- TRECHO DO DOCUMENTO:
Em unidades, o crescimento também é grande. Agora são 1.042 lojas, somando as 264 unidades do Soma com as 778 da Hering no País. Para Jatahy, a transação traz o Grupo Soma para um segmento em que não atuava, agregando o mercado mais abrangente à linha premium em que atua a dona das marcas Animale e Farm. “Saímos do vestuário AB, mercado com faturamento aproximado de R$ 30 bilhões no Brasil, para entrar no mercado de vestuário consolidado, que fatura aproximadamente R$ 110 bilhões”, afirmou o executivo.

FORA DA FAMÍLIA Pela primeira vez em 140 anos, Hering deixará de ter um herdeiro no comando das operações. Sucessão acaba com Thiago Hering (de pé) e o pai, Fabio Hering. (Crédito:Divulgação)

MAIS ESPAÇO Especialistas afirmam que ainda há espaço para mais aquisições no mercado da moda. Para Danniela Eiger, analista de varejo da XP Inc., a fragmentação do segmento está entre os motivos de intensificação dessa tendência. “A Renner é a maior companhia e tem somente 7,5% de market share”, disse. “Há bastante espaço para acelerar essa consolidação.” Essa aceleração, na opinião da consultora, é impulsionada pelo momento atual do mercado, com grandes grupos capitalizados e pequenas empresas enxergando oportunidades de crescimento e integração a ecossistemas maiores.

- QUESTÕES DE ESTUDO:
1. Transcreva do texto sobre a transação entre o Grupo Soma e a Hering tudo o que vai de "FORA DA FAMÍLIA" até "a ecossistemas maiores.".
2. Responda com base no texto sobre a transação entre o Grupo Soma e a Hering:
(a) Quantas lojas a Hering tem no País?
(b) Segundo Danniela Eiger, qual é o market share da Renner?
(c) Quanto fatura aproximadamente o mercado de vestuário consolidado, de acordo com o executivo?
3. Dê prosseguimento ao texto sobre a transação entre o Grupo Soma e a Hering a partir da última frase apresentada.
Os registros não são necessários para resolver nenhuma das atividades.

- REGISTROS DE DADOS:
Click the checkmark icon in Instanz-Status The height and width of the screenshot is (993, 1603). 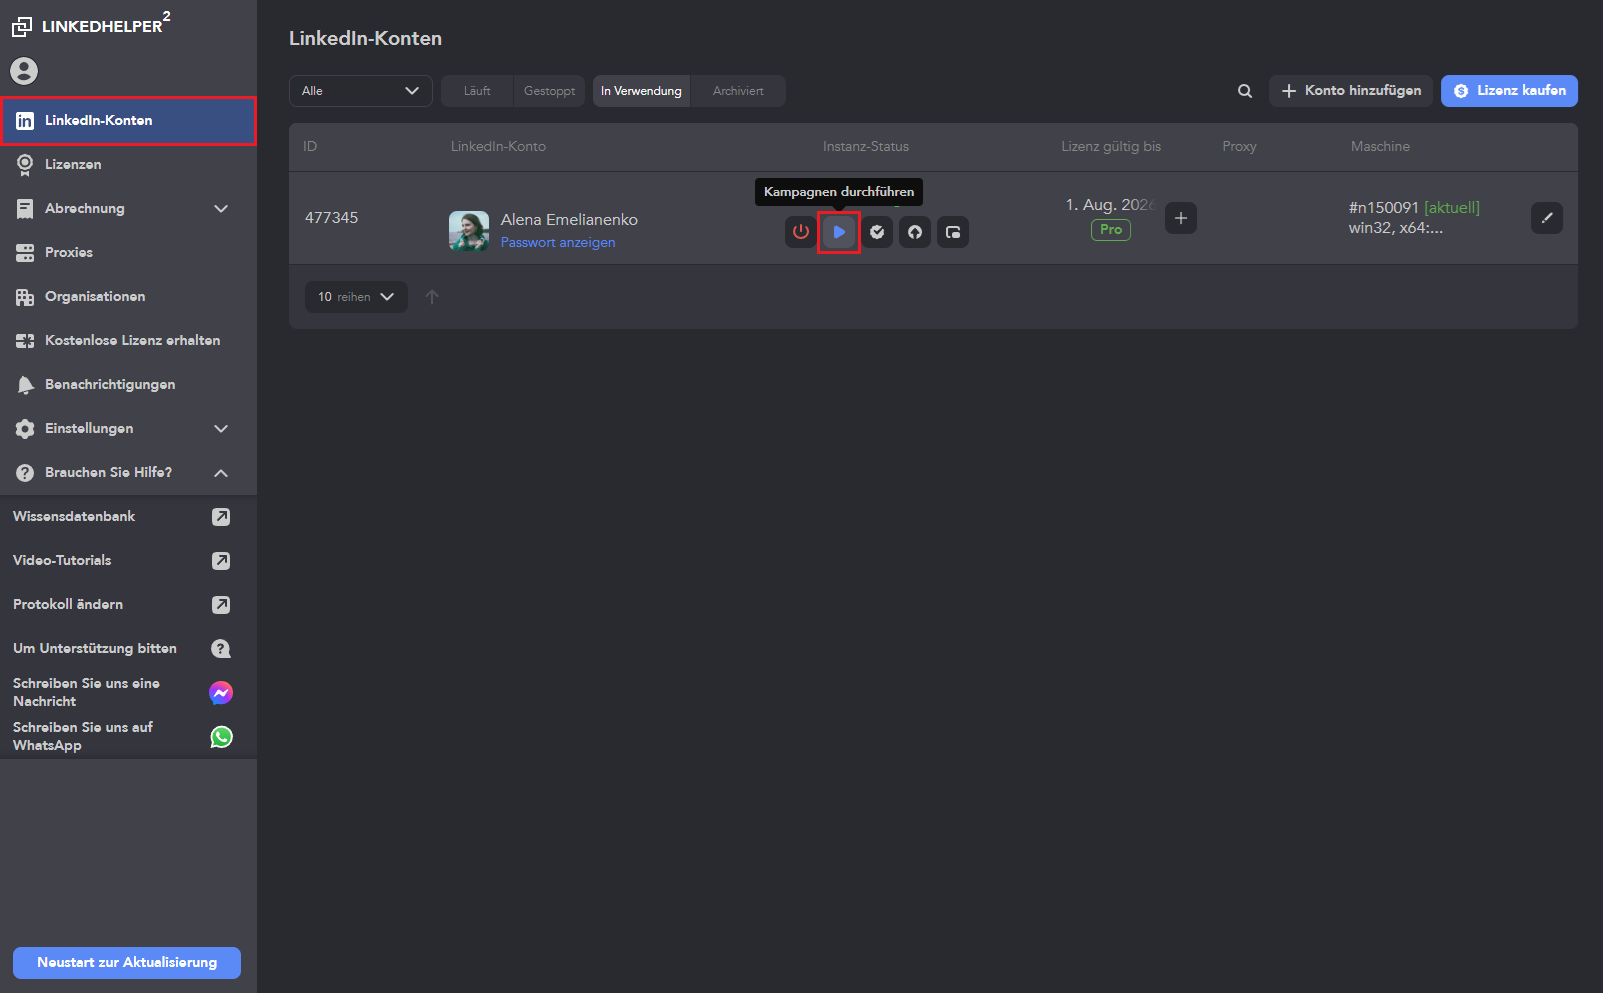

...

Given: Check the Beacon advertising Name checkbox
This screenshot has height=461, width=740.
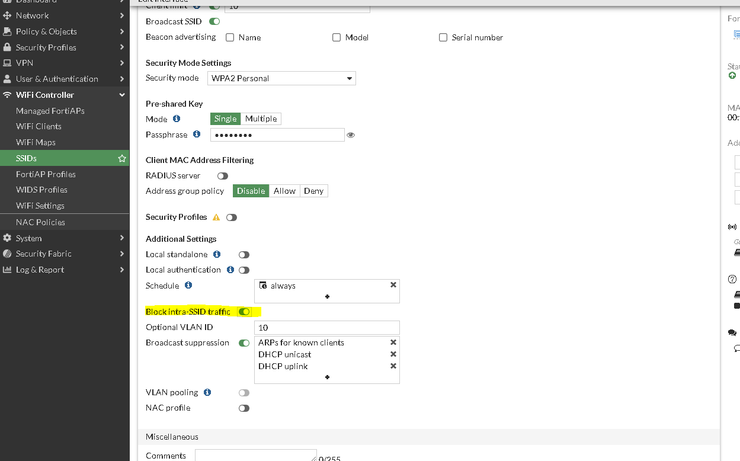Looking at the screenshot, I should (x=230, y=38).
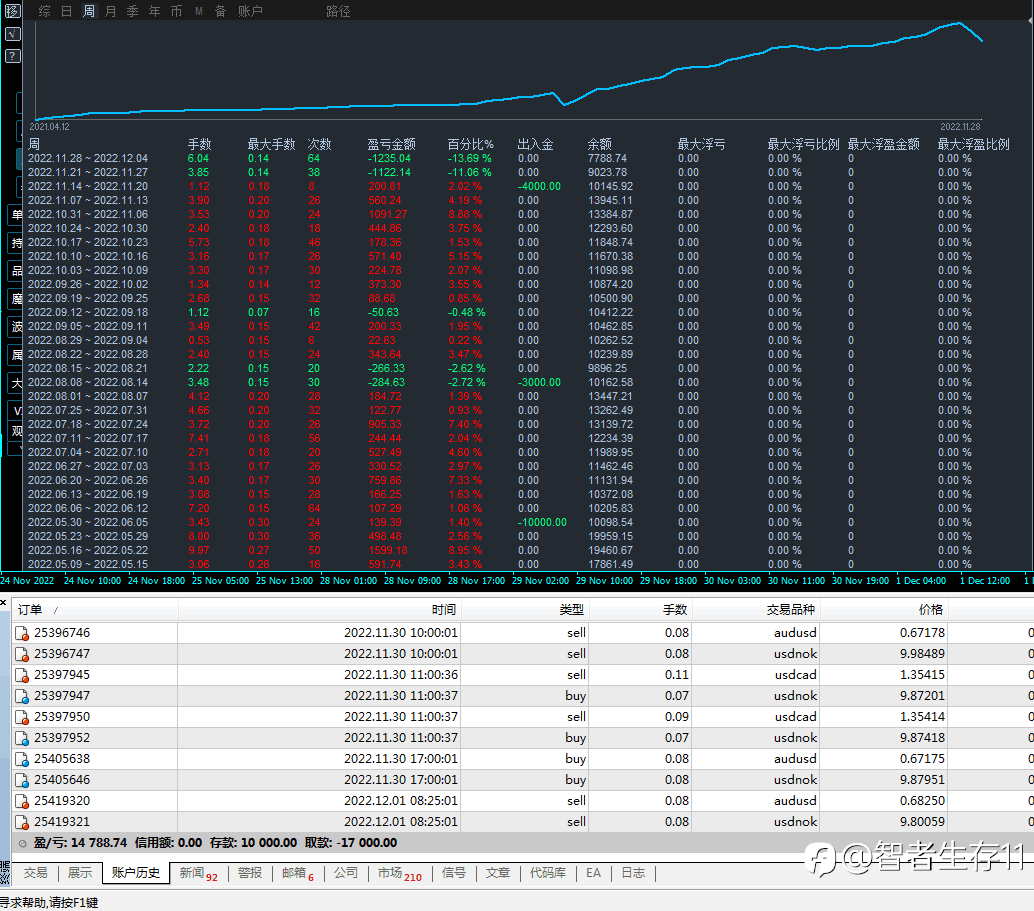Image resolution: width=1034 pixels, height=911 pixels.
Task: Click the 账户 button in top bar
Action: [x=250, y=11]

* * *

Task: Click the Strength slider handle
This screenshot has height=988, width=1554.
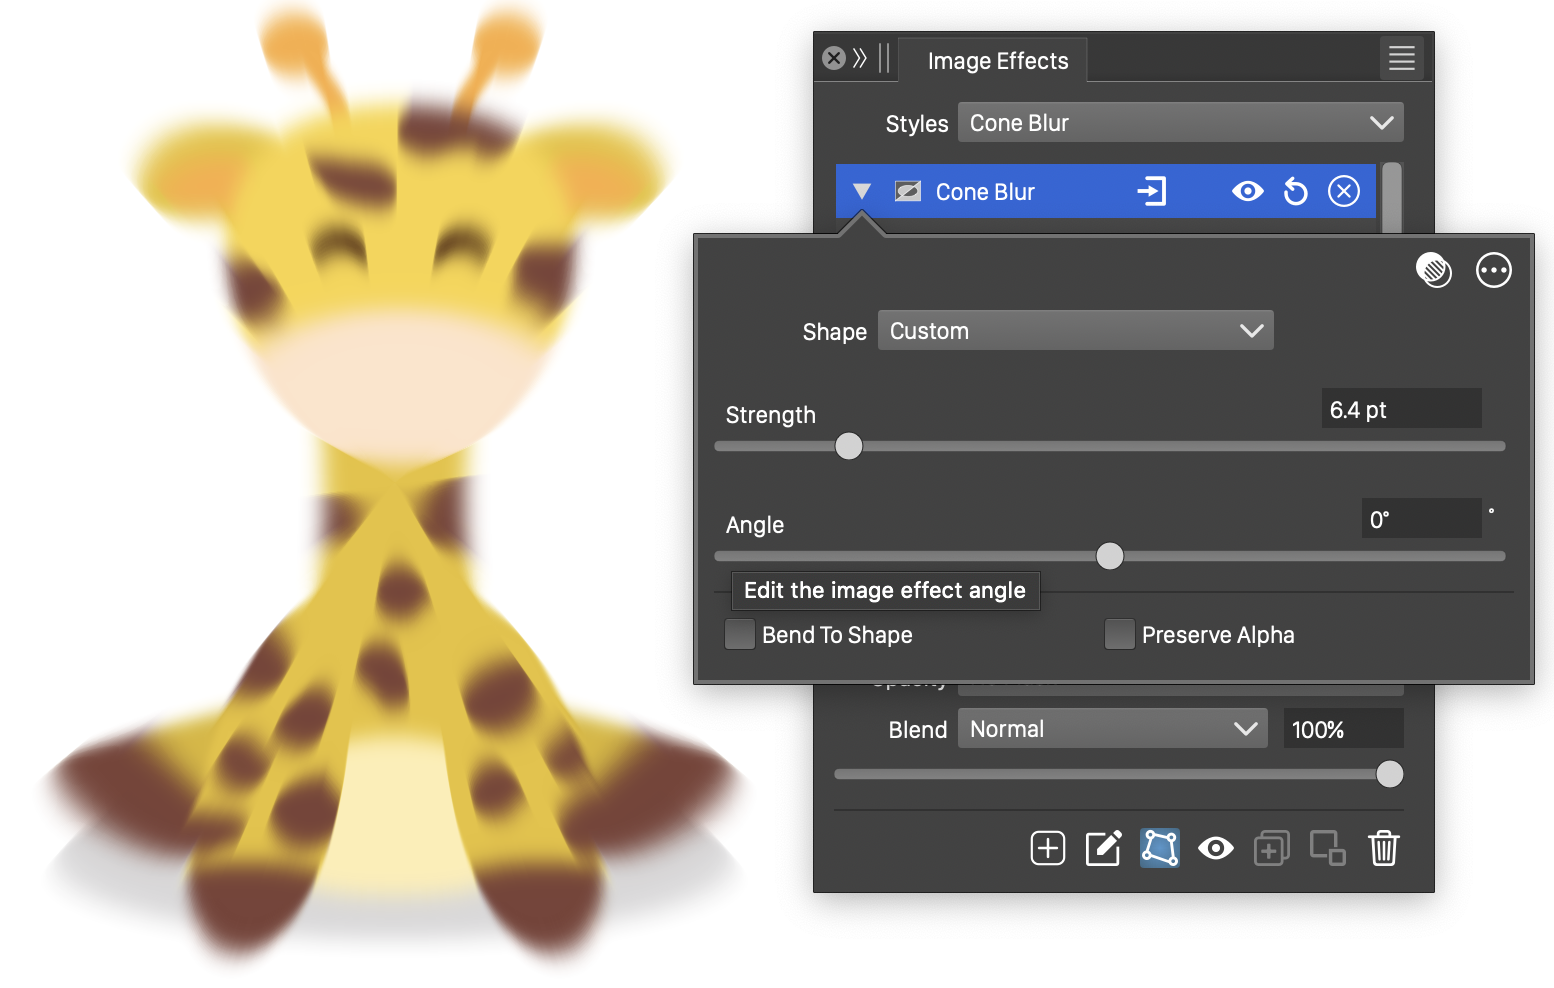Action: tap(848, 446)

- RESPOSTAS NA ORDEM:
1.
FORA DA FAMÍLIA Pela primeira vez em 140 anos, Hering deixará de ter um herdeiro no comando das operações. Sucessão acaba com Thiago Hering (de pé) e o pai, Fabio Hering. (Crédito:Divulgação)

MAIS ESPAÇO Especialistas afirmam que ainda há espaço para mais aquisições no mercado da moda. Para Danniela Eiger, analista de varejo da XP Inc., a fragmentação do segmento está entre os motivos de intensificação dessa tendência. “A Renner é a maior companhia e tem somente 7,5% de market share”, disse. “Há bastante espaço para acelerar essa consolidação.” Essa aceleração, na opinião da consultora, é impulsionada pelo momento atual do mercado, com grandes grupos capitalizados e pequenas empresas enxergando oportunidades de crescimento e integração a ecossistemas maiores.

2.
(a) 778 lojas.
(b) 7,5%.
(c) Aproximadamente R$ 110 bilhões.

3.
Entre os últimos anúncios estão a compra de 70% da Uni.Co, dona das marcas Imaginarium e Pucket, pela Americanas, e a aquisição da Reserva pela Arezzo&Co. A companhia de calçados chegou, inclusive, a fazer oferta de R$ 3,5 bilhões pela Hering. Mas a proposta foi recusada com o argumento de que ‘não atendia ao melhor interesse da companhia e dos acionistas’. Dias depois, a varejista com 140 anos no mercado anunciou o acordo com o Grupo Soma. Outra movimentação bastante esperada pelo mercado é da Renner, a líder no segmento de vestuário do País. O interesse é motivado pelo anúncio de intenção de aquisições após oferta de ações.

E o mercado deve se acostumar com essas movimentações de compras e fusões, que devem se intensificar ainda mais neste ano. É o que aposta Eduardo Tomiya, CEO da consultoria TM20 branding. “Existe uma demanda reprimida no segmento de moda e que deve ser recuperada no período”, afirmou. “Essas aquisições combinam a boa expectativa das empresas para o segundo semestre com a necessidade de ser competitivo dentro do mercado.” Para Alberto Serrentino, consultor de varejo da Varese Retail, a aquisição da Hering será positiva para o Grupo Soma. “Existe um encaixe entre os dois negócios e que agora será melhor trabalhado”, disse.

PARCERIAS Empresas planejam colaborações entre Farm, principal marca do Soma, e Hering. (Crédito:Divulgação)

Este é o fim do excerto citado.